Increasing the speed of rental assistance

King County’s Eviction Prevention and Rent Assistance Program (EPRAP) is working urgently to increase payments to tenants and landlords across King County. Since January 2021, EPRAP has paid a total of $22.6M in rental assistance, serving 3,404 households. To increase the rate of payment, EPRAP is adding and adjusting staffing and quickly implementing new Treasury Department guidance announced last week that simplifies program requirements.

King County remains grateful to the coalition of community-based organizations and property owners that are working together to prevent homelessness for tens of thousands of residents throughout the region who are at risk of eviction due to COVID-19 related financial hardships.

DCHS will publish a weekly blog every Monday going forward with updated totals for rent assistance paid, number of households served, and important program updates.

First households stabilized through new program

More than 846 tenants have received rent assistance since mid-July through King County’s revamped EPRAP. The primary fund source for these payments is Coronavirus Response and Relief Supplemental Appropriations funding approved by the King County Council. A total of $10.7 million has been paid directly to property owners on behalf of these tenants over the past several weeks. This is in addition to $11.9 million expended from January-June utilizing multiple state and county fund sources that assisted 2,558 households with rent payments while the County was building the new EPRAP program. 

The 2021 program activity and funding described above is in addition to the original rent assistance program in 2020 that served 9,073 people and spent $37.6 million.

Building a strong foundation to support the new and expanded program

King County expects a total amount of EPRAP funding in 2021 that is approximately eight times larger than what EPRAP expended in 2020. King County also estimates that the 2021 EPRAP program will assist as many as three to four times as many households as in 2020. Because the EPRAP program must help so many more residents and expend so much additional funding this year, it was necessary to create a new data system to manage the application and payment processes. The development of the data system proved especially complex and took longer than projected.

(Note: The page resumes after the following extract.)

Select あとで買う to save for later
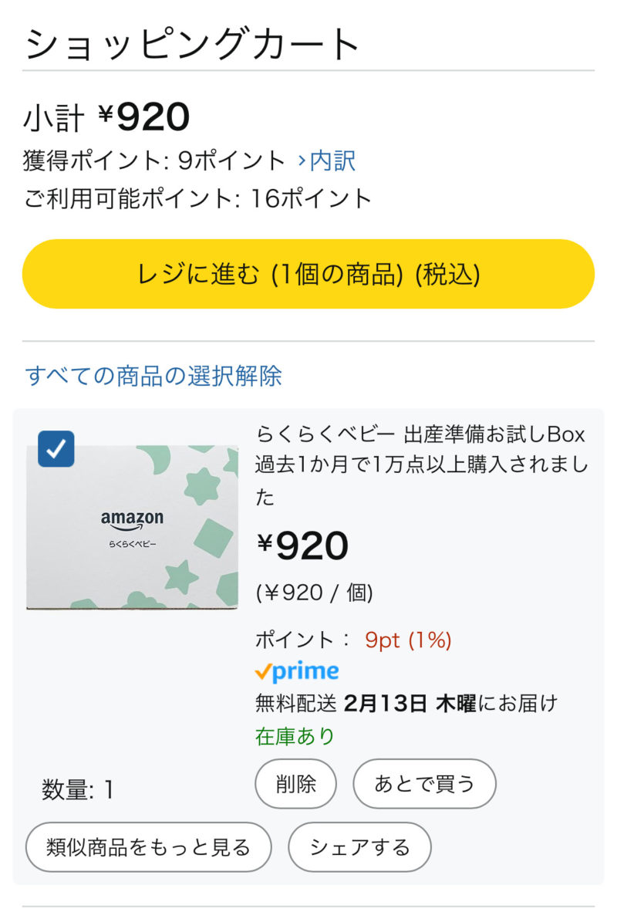The width and height of the screenshot is (617, 912). coord(424,784)
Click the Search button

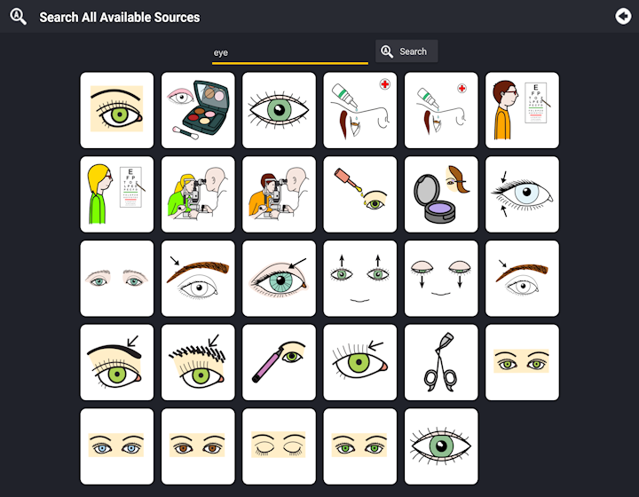pos(406,51)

To augment the fledgling data system during this delay, County staff and community partners have utilized a temporary manual payment system in concert with United Way of King County to process payments while the data system moved through the development and testing phases. With the data system now functioning, County staff are training tenants, landlords, and community-based agencies participating in the program on how to enter the necessary information into the system. County staff then review and approve payments directly to landlords, facilitated through a new agreement with US Bank that allows for expedited payments.

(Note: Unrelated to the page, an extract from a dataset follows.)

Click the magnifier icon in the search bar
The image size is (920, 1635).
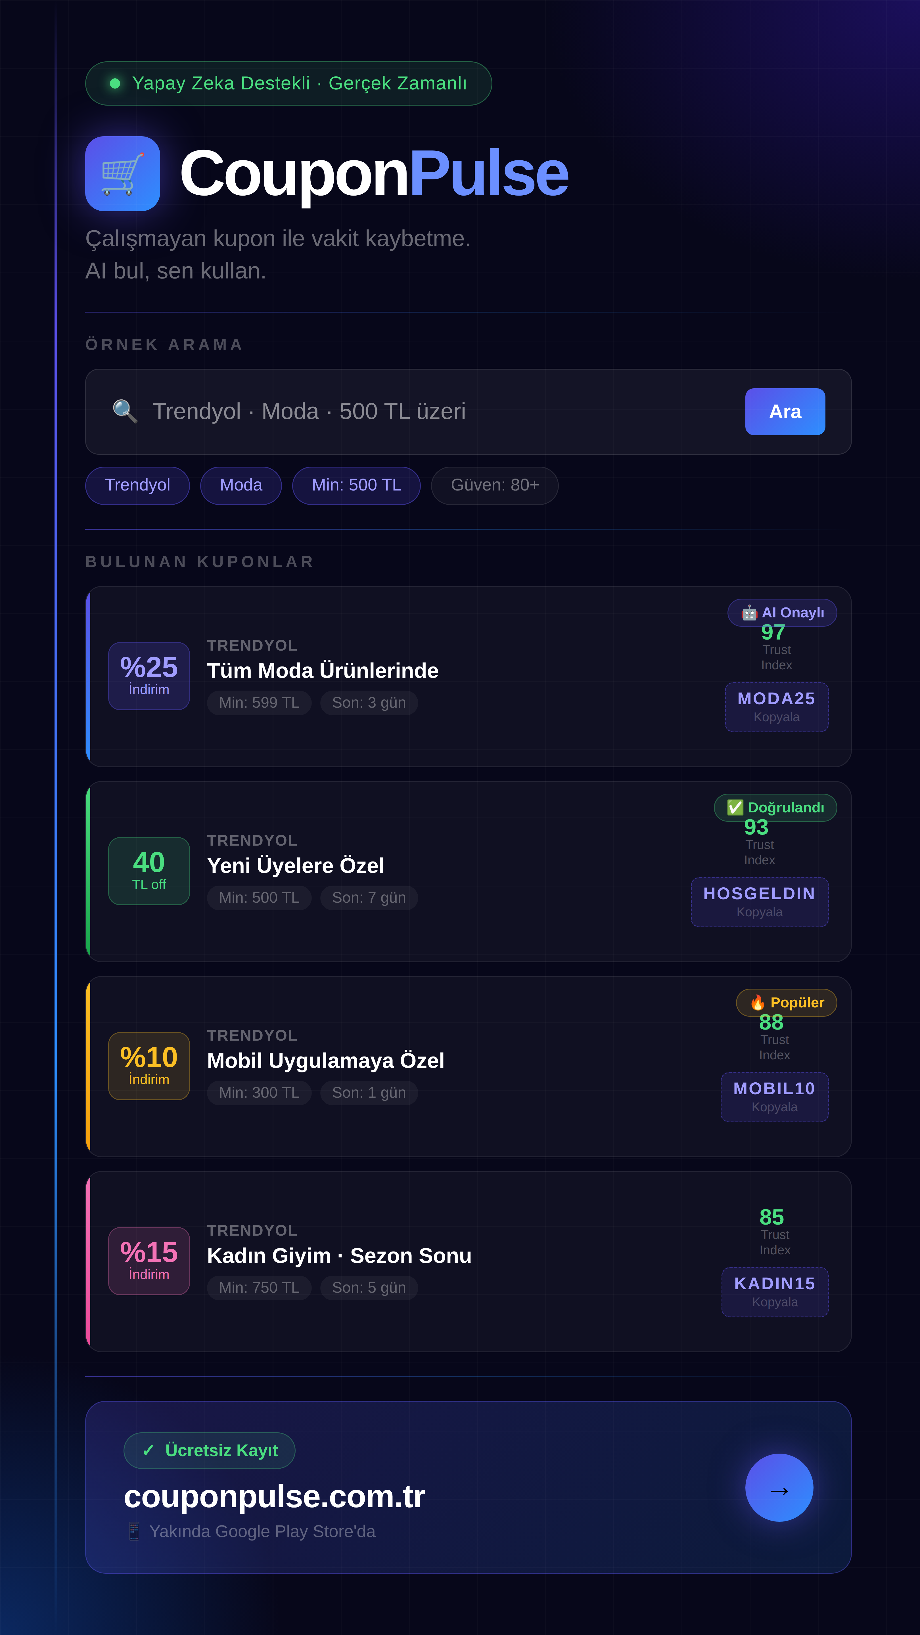tap(124, 411)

Changes at the federal level will streamline processing

In response to nationwide challenges to quickly dispersing rental assistance funds, the U.S. Department of Treasury last week announced changes to federal requirements that will help to smooth out some of the biggest snags to getting funding out the door. In addition to increasing staff assigned to the EPRAP team, King County is focusing on rapid assessment and implementation of two changes to quickly increase the rate of payment in the EPRAP program. King County’s upcoming EPRAP blogs will provide updates on implementation of these changes in the Treasury guidance:

  • Tenants may now self-attest to income, housing instability and financial impacts due to COVID-19, with the potential to streamline both the application and approval process that have previously slowed down payments.
  • Rent assistance programs like EPRAP may now also be able to advance assistance to property owners and landlords based on estimated eligible arrears, making it possible to provide a portion of the estimated bulk payment due to large landlords in anticipation of full satisfaction of the application and documentation requirements.

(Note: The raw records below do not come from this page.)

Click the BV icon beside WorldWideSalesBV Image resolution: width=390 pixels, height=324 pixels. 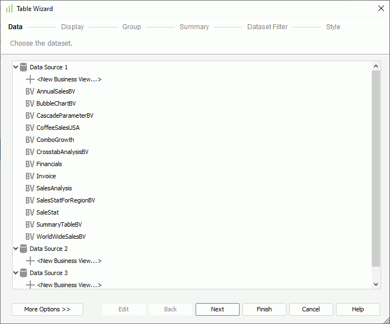(30, 237)
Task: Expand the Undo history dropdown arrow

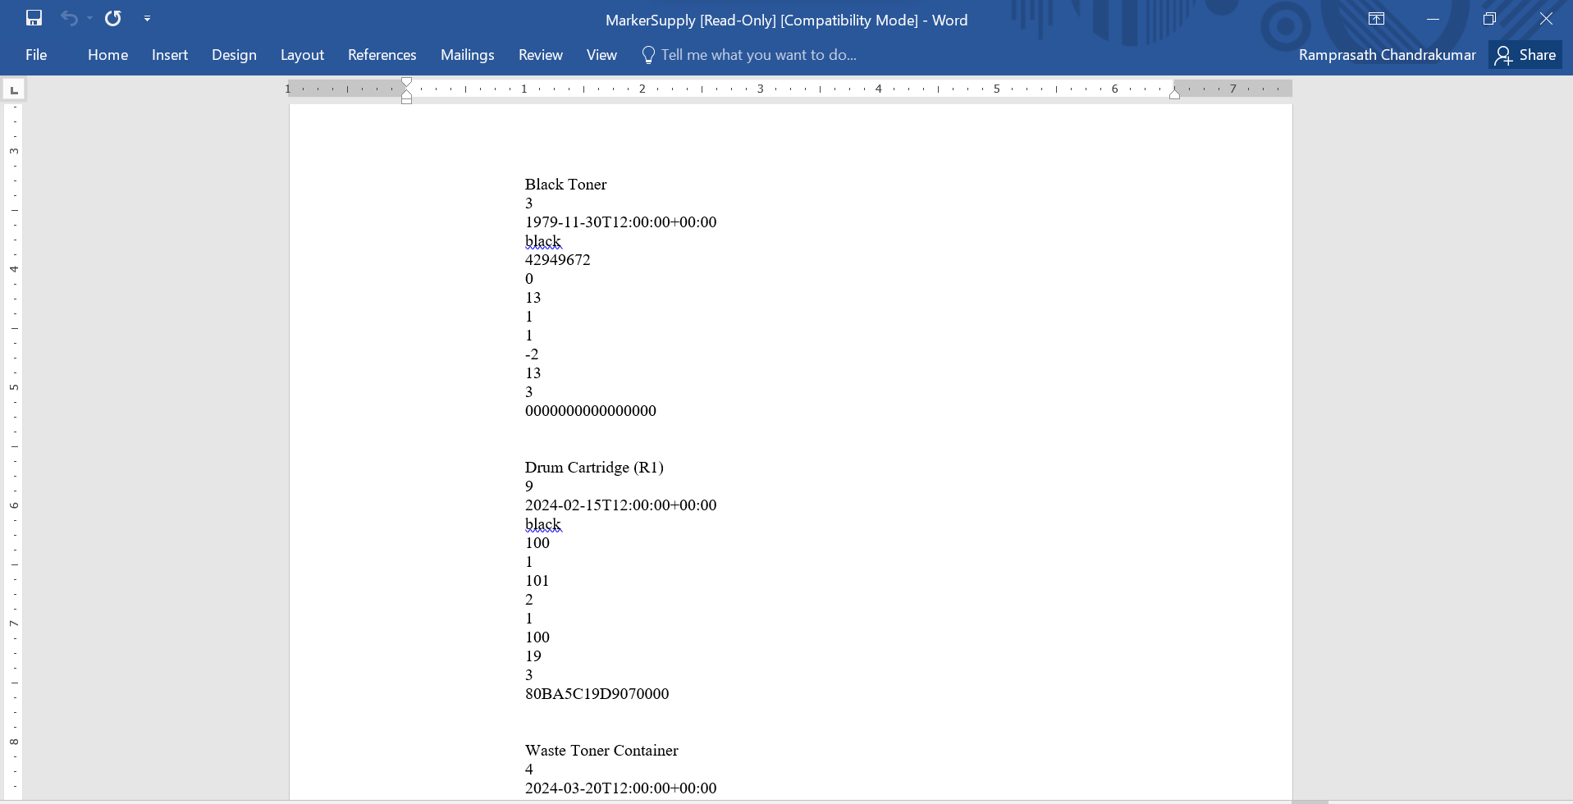Action: click(89, 18)
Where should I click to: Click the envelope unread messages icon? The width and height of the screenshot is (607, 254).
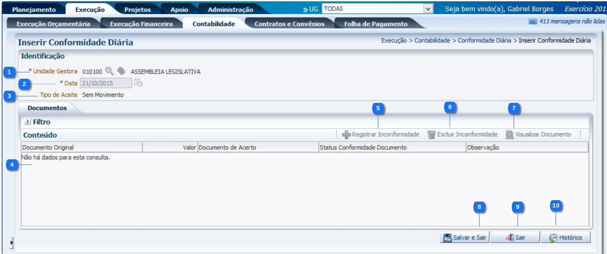pos(533,22)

In exchange for the rental payments, participating landlords agree to waive any additional back rent that may be owed, agree to assess no new late fees or additional changes during the months covered, and agree not to raise the rent for at least six months after the payment period ends. For many tenants that means no rent increases before summer 2022. These stipulations do not eliminate the landlord’s right to proceed to evict tenants where just cause exists. Both landlord and tenant must agree to participate in the program.

Households throughout King County whose income is at or below 50% of the area median, and have fallen behind in rent due to unemployment, lost wages or health crises due to the COVID-19 pandemic are encouraged to apply.

To date, over 17,484 households have applied for rental assistance and 3,923 of those households are currently working with a community-based organization to receive rent assistance. The 846 households served to date have come from all three of the EPRAP programs: the individual Tenant Program, the Hub and Spoke community program, and the Landlord Program. All three programs are represented in the pool of households currently being processed.  

King County anticipates achieving full operation of the data, payment and reporting system by mid-late September, processing approximately $6 million weekly. The County must report to the State of Washington Department of Commerce when the program is fully operational.